日本がそのメンバーであることからも、日本が先進国であることは明らかですね。
とはいえ、日本も昔から先進国だったわけではありません。
今でこそ豊かな日本ですが、第二次世界大戦後しばらくは経済的に厳しい時代もありました。
しかし、1950年代から60年代にかけての高度経済成長期に日本は急速に発展し、世界有数の経済大国となりました。
つまり、日本も「新興国」的な時代を経て「先進国」に仲間入りしたと言えます。現在新興国と呼ばれている国々も、将来は日本のように先進国になる可能性があります。

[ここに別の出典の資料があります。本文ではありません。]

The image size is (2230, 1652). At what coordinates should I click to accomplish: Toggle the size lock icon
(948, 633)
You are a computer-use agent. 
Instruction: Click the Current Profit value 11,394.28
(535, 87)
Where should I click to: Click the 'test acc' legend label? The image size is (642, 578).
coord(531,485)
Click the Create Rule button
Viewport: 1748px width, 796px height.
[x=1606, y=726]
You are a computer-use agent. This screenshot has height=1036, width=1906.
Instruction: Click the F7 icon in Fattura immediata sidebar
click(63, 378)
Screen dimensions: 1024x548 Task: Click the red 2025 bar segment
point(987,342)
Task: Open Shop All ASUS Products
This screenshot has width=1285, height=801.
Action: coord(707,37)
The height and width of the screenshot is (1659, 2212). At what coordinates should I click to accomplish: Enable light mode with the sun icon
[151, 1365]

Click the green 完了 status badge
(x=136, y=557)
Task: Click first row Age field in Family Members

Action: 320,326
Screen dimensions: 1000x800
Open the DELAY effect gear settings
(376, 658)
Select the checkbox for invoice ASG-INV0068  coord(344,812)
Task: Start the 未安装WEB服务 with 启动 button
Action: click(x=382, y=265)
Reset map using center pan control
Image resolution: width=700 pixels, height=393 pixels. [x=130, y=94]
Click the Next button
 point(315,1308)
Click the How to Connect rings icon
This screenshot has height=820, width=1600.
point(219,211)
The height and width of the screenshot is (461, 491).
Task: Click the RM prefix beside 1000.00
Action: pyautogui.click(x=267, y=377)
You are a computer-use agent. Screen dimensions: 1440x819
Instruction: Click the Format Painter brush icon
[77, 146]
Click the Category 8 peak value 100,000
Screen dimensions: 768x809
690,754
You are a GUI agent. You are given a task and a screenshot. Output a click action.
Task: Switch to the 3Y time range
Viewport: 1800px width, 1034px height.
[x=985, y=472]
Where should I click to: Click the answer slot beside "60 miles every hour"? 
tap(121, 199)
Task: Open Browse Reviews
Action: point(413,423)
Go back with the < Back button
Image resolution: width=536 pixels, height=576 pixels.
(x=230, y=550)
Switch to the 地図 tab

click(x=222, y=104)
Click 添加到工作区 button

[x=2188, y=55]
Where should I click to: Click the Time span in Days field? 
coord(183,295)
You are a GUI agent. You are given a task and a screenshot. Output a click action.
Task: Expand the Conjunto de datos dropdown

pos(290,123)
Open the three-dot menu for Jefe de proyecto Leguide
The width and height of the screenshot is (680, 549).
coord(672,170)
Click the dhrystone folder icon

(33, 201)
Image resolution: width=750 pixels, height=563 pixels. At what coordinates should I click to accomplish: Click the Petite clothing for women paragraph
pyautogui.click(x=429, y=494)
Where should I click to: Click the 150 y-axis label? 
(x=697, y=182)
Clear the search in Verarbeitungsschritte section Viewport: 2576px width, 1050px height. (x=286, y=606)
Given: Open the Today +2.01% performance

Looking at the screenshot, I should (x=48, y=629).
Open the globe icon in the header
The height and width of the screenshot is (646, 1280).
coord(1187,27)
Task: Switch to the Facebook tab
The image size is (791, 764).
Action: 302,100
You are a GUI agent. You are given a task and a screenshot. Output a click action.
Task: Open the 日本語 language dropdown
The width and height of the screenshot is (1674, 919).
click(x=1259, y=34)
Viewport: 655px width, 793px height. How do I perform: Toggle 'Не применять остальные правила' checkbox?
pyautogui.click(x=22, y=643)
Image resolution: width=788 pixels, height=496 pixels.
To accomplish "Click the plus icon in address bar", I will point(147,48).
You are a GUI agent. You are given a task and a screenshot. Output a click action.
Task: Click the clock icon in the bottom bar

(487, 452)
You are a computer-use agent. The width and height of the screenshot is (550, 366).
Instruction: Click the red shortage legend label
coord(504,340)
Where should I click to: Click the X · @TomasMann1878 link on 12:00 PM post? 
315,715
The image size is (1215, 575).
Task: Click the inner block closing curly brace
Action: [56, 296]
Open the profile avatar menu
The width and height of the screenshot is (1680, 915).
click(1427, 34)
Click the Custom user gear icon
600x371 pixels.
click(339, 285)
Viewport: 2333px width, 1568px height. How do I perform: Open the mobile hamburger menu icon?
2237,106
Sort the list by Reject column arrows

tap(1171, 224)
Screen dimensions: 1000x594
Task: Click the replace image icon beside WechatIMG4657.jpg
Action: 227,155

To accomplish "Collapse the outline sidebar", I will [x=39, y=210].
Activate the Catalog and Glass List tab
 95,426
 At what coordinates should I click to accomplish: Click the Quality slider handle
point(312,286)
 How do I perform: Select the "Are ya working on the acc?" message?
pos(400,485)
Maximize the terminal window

実際、韓国やシンガポールは数十年前まで発展途上国でしたが、今では豊かな国になりました。
このように、先進国と新興国という区分は固定されたものではなく、時代とともに変わることも覚えておきましょう。
まとめ
先進国と新興国の違い、イメージできたでしょうか?
まとめると、先進国は「すでに豊かになった国」、新興国は「これから豊かになりつつある国」ということですね。
それぞれ経済力や生活水準に差があり、ニュースではグループごとの傾向や課題が語られます。
世界全体では先進国の方が少数派で、多くの国が新興国を含む発展途上の国々です。
私たち日本はその少数派の先進国に属しており、国際社会では新興国を支援する立場でもあります。
一方、新興国の側も自国をより発展させようと努力しており、世界の経済地図は日々変化しています。
これからニュースで「先進国」や「新興国」という言葉が出てきても、ぜひ今日学んだ内容を思い出してみてください。
「あ、この国は豊かな先進国なんだな」とか「ここは今成長中の新興国の話題なんだな」というふうに理解できると、ニュースが前よりちょっとわかるようになるはずです。
経済の話も身近に感じられるといいですね!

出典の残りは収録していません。